Jean-Sébastien Massicotte

Archive de la catégorie ‘À la montagne’

Lundi 19 janvier 2015 | Mise en ligne à 16h46 | Commenter Un commentaire

Mesdames, pour en finir avec les fesses gelées

La compagnie Skhoop propose des jupes isolée pour garder les sportives coquettes... et au chaud. Photo Skhoop.ca

La compagnie Skhoop propose des jupes isolée pour garder les sportives coquettes... et au chaud. Photo Skhoop.ca

Une jupe pour se garder au chaud?

C’est la proposition de Skhoop, une entreprise scandinave qui s’est penchée sur la modification du classique vêtement féminin, histoire de donner l’avantage aux dames sur le froid.

En effet, déterminé à en finir avec les fesses gelées, le manufacturier fabrique des jupes d’hiver isolées.

Il fallait y penser et oser mettre de l’isolant… dans des minijupes!

Si quelques compagnies ont aussi dans leur catalogue ce genre de vêtement, Skhoop s’en fait pratiquement une spécialité.

Résultat, des vêtements techniques qui garderont les femmes actives bien au chaud autant en ville qu’à la montagne.

Ski, raquette, marche et même vélo hivernal sont des activités possibles à pratiquer avec l’une des jupes Skhoop.

La jupe Mini Down de Skhoop. Photo Skhoop.ca

La jupe Mini Down de Skhoop. Photo Skhoop.ca

Parmi la collection suédoise, il y a une panoplie de modèles, dont la Mini Down (169$).

La minijupe est isolée en duvet 500 et se veut assez courte pour être portée dans l’action.
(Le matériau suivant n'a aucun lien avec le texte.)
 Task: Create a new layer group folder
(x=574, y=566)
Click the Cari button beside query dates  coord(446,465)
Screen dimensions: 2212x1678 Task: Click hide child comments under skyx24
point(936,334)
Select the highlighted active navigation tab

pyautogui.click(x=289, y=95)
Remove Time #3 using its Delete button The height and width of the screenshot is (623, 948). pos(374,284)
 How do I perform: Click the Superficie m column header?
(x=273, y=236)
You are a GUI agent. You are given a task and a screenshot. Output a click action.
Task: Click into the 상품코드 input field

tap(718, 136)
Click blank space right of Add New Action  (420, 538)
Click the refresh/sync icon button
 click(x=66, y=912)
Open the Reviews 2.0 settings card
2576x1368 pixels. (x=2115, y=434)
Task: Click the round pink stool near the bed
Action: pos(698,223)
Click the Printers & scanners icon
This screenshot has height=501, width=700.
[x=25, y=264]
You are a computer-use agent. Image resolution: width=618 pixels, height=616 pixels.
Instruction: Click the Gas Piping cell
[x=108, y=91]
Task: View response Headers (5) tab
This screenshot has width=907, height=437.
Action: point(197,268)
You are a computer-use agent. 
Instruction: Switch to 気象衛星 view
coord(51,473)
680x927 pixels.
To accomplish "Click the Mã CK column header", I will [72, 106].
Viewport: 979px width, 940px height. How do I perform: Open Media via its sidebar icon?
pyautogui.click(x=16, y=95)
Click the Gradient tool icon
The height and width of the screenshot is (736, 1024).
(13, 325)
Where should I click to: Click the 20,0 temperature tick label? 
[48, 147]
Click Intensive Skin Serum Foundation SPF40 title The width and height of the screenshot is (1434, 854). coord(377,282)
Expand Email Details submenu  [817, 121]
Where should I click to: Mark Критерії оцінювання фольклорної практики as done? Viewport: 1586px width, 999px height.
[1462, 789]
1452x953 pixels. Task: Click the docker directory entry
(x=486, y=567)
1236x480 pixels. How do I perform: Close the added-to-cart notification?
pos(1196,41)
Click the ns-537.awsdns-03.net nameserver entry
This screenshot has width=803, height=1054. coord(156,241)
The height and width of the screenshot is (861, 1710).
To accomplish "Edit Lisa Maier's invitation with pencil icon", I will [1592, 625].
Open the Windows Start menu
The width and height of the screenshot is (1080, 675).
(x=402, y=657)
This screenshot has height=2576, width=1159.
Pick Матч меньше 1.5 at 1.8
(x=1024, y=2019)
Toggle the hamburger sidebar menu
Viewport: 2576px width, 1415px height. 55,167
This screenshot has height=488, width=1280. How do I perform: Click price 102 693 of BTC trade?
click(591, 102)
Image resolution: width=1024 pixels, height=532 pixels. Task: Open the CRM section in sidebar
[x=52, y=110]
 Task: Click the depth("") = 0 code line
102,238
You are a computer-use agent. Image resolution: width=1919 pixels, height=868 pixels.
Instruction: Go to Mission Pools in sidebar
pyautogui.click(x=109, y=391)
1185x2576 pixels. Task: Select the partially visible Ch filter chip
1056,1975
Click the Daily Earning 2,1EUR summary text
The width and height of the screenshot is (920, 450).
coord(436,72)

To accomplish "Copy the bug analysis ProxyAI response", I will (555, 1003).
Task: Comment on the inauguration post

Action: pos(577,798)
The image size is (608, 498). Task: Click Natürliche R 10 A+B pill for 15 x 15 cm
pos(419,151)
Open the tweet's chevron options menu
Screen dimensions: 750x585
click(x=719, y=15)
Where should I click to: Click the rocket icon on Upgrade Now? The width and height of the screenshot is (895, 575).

Sur les pentes, madame n’aura jamais été aussi coquette… et au chaud!

Une fermeture à glissière complète à l’avant permet d’enfiler le vêtement aisément par-dessus les pantalons.

Pour les jours de froid mordant, certains modèles longs offrent encore plus de chaleur et de protection, comme la jupe Alaska Long Down (248$).

La jupe Alaska Long Down de Skhoop. Photo Skhoop.ca

La jupe Alaska Long Down de Skhoop. Photo Skhoop.ca

Le modèle devient ni plus ni moins qu’un petit sac de couchage pour les jambes. Une jupe qui saura garder les grandes frileuses confortables, même quand le mercure chute sous zéro de manière dramatique.

Une version qui donne moins de liberté, mais que l’entreprise juge parfaite pour les marches de santé, le patin, ou encore pour attendre l’autobus au coin de la rue.

Côté enfants, les fillettes ne sont pas en reste non plus, avec leur propre collection.

Les produits de Skhoop pour le marché canadien sont en vente sur le Web.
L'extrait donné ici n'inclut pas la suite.